Giter Club home page Giter Club logo

linovelib2epub's Introduction

+ 🚀 真白萌小说站 https://masiro.me 已经得到支持 🚀
+ 🚩 轻小说文库 https://www.wenku8.net/login.php 已经得到支持 🚩

linovelib2epub

Crawl light novel from some websites and convert it to epub.

指标分类 指标集
Software Version Python Version Hatch project PyPI
Code Style flake8
Code Statistics Lines of code PyPI - Downloads
Code Activity Hits-of-Code GitHub commit activity
Code Quality Maintainability Test Coverage
CI Status Build and Publish

preview

A picture is worth a thousand words. Talk is cheap, show me the real effect.

preview

This demo uses this screen recorder tool to record.

Features

  • flexible has_illustration and divide_volume option for epub output
  • support downloading a certain volume of a novel
  • built-in http request retry mechanism to improve network fault tolerance
  • built-in random browser user_agent through fake_useragent library
  • built-in strict integrity check about image download
  • built-in mechanism for saving temporary book data by pickle library
  • use asyncio/multiprocessing to download images
  • support adding custom css styles to epub

使用注意事项

在愉快的自动化爬虫之前,有必要进行声明。 网页Web端总会存在请求错误,请求延迟,还需要不断手动来点击【下一页】按钮来浏览阅读,这无疑打断了正常的阅读心流。 此项目的初衷正是为了构造良好流畅、不间断的轻小说本地阅读体验

但是,这不应该成为加重目标网站运行负载的理由。请正常使用本项目,请勿用于线性探测下载,或无限遍历下载。

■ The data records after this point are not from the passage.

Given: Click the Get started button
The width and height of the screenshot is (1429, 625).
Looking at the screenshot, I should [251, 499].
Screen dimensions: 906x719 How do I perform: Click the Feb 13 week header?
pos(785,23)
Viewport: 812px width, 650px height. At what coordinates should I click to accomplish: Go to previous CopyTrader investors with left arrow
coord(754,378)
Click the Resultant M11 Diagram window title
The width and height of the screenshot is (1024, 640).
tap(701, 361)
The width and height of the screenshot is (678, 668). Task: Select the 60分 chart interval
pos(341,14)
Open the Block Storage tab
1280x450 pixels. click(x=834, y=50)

免责声明:此项目不能保证它不会遭到滥用,对于有可能引发的不良后果,本项目概不负责。

Supported Websites (plan)

序号 网站名称 语言 爬虫难度 支持进度 备注 技术难点
1 哔哩轻小说(Mobile) 简 / 繁 中😰 不用登录 一章多页 JS 文本混淆 JS 文件随机 章节链接破损 Cloudflare 保护 限流
2 哔哩轻小说(Web) 简 / 繁 中😰 资源同 Mobile,没必要。 N/A
3 轻之国度 简 / 繁 高🤣 需要登录 轻币门槛 导航混乱
4 无限轻小说 中😰 不用登录 一章多页 N/A
5 轻小说文库 简 / 繁 低😆 不用登录 一章一页
6 轻小说百科 简 / 繁 低😆 不用登录 一章一页 插图清晰度低 N/A
7 真白萌 简 / 繁 中😰 一章一页 需要登录 积分购买 等级限制 CF turnstile 限流
8 百合会新站 简 / 繁 中😰 搁置 可选[登录] 一章一页 付费章节需要登录 coin 购买

爬虫友好度有两个重要指标:

  1. 访问门槛。是否需要登陆、积分/代币购买,等级限制。
  2. 页面结构。一章多页,或者一章一页。

优质的轻小说目标源标准:资源丰富,更新迅速,插图清晰,爬虫门槛合理。可以在 issue 发起补充。

Installation

install from source

  1. clone this repo
git clone https://github.com/lightnovel-center/linovelib2epub.git
  1. set up a clean local python venv

See also: creating-virtual-environments

replace py with your real python command if needed. e.g. python or python3.

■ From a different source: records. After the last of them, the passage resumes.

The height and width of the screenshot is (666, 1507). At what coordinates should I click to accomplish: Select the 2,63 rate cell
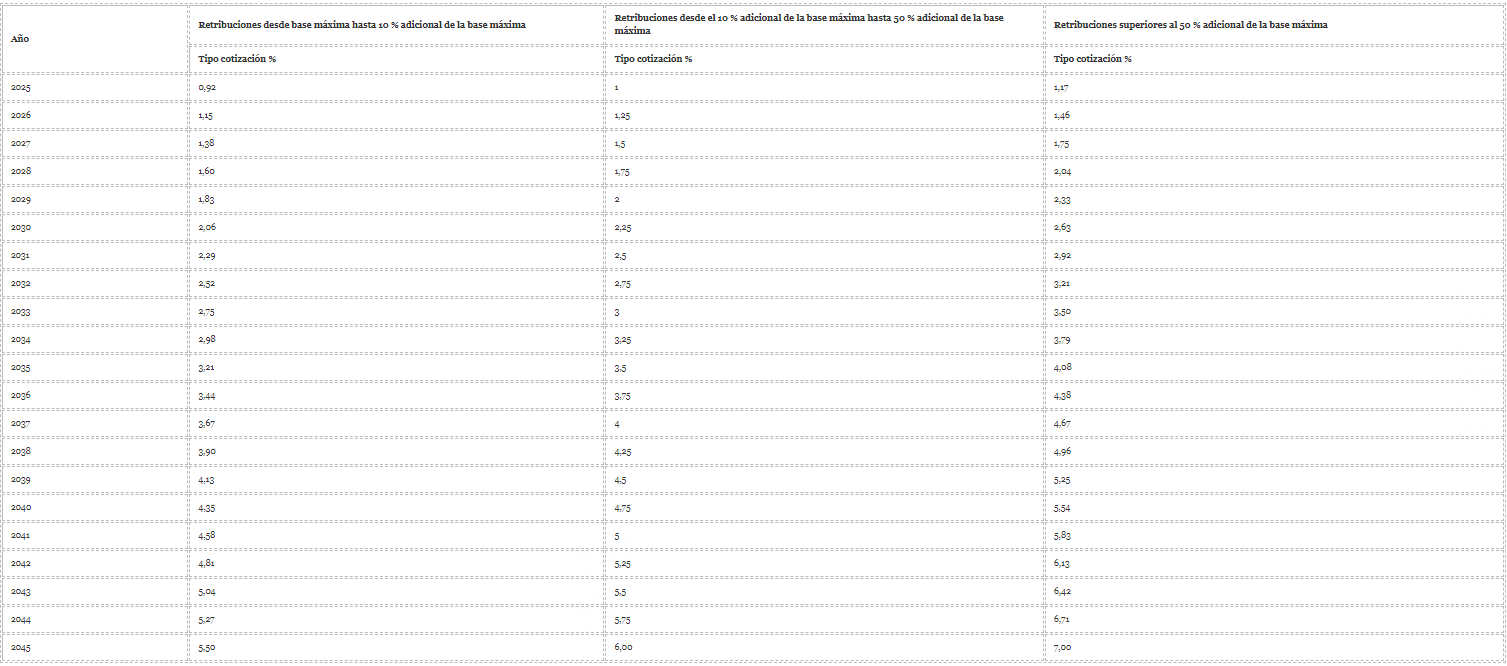(x=1062, y=228)
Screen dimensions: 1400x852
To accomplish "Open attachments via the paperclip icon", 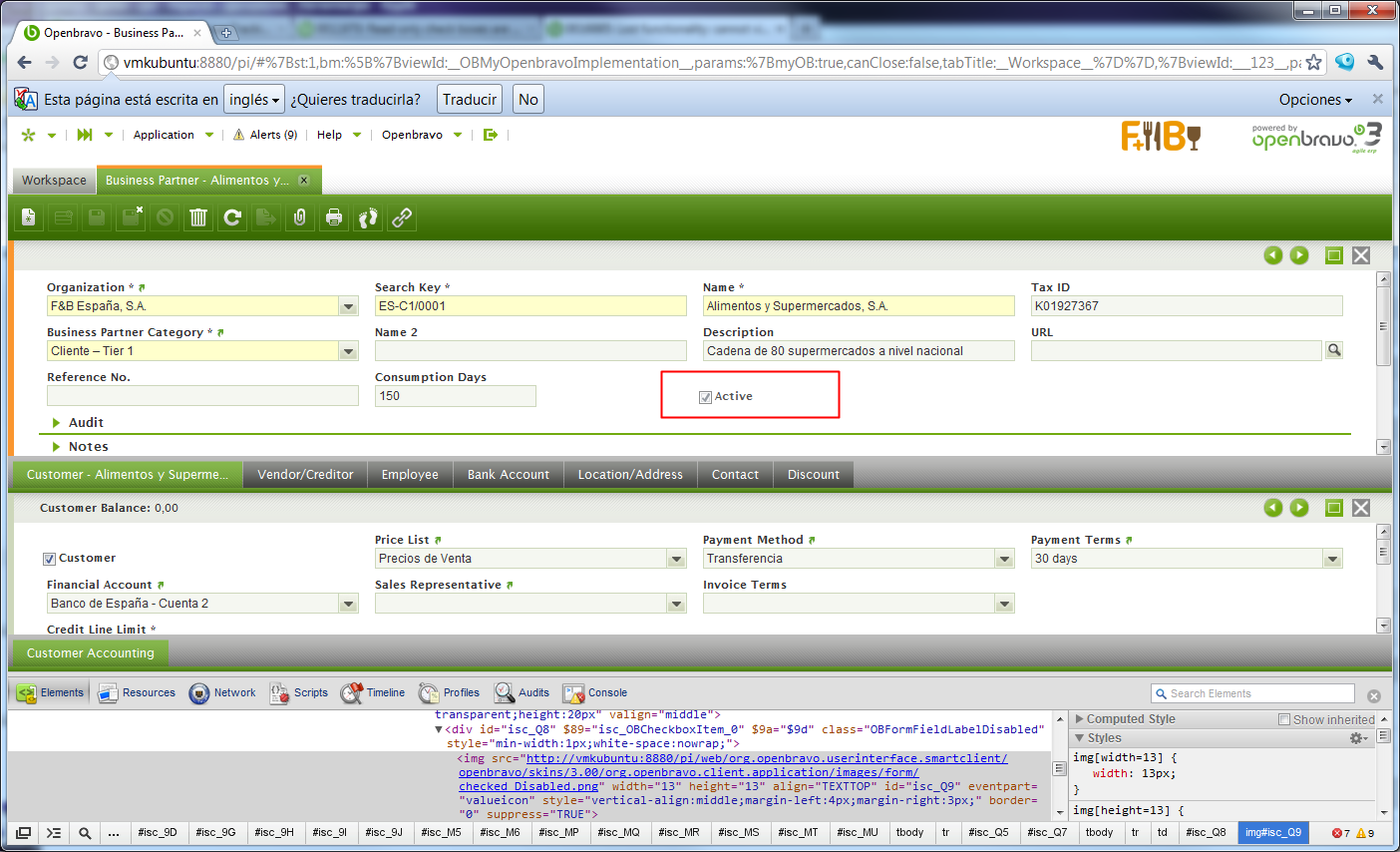I will [299, 217].
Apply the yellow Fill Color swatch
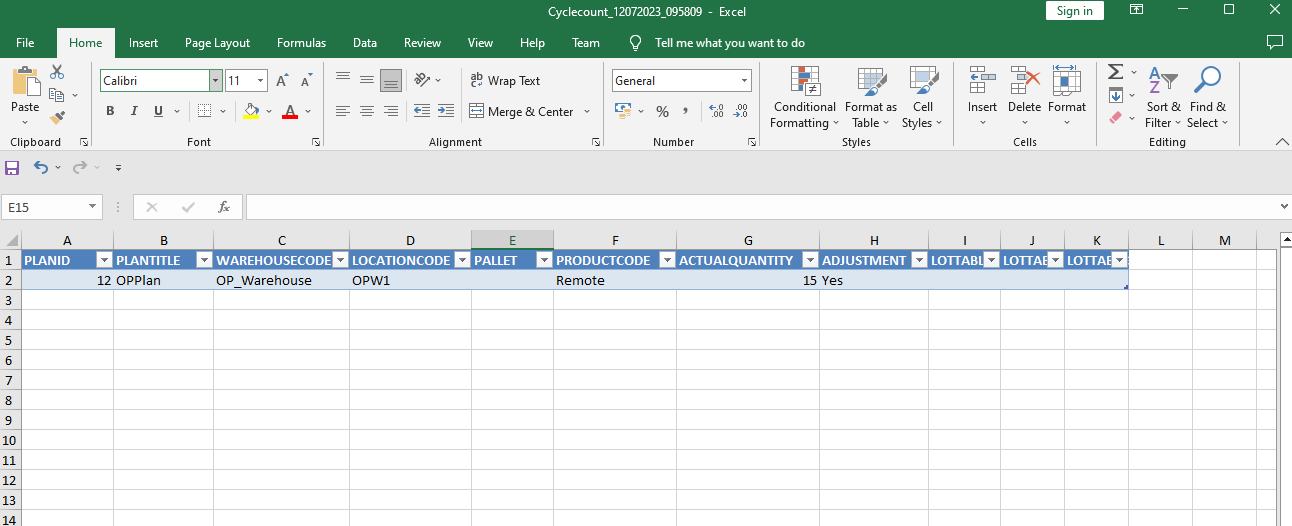 pos(251,111)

# Make sure you are under this project root folder: linovelib2epub/
# The following instructions are based on Windows 10.
# If you use a different os, please adjust it according to the actual situation.

# new a venv
py -m venv .venv

# activate venv
.\.venv\Scripts\activate

# install dependencies
py -m pip install -r requirements.txt

# install this package in local
python -m pip install -e .

install from pypi

注意: 由于爬虫程序对时效非常敏感,而 pypi 发布的版本非常缓慢和滞后,因此目前强烈不推荐这种安装方式。

  1. Install this package from pypi:
pip install linovelib2epub
  1. update to the latest version:
pip install linovelib2epub --upgrade

Usage

LinovelibMobile

target site: https://w.linovelib.com

2024-3-19 Update: Now linovelib also has a cloudflare access protection and requests rate limit. In order to decrease the probability of being banned by Linovelib, it is highly recommended to set the delay parameters as follows. You can tune the delay parameters to fit your actual network environment.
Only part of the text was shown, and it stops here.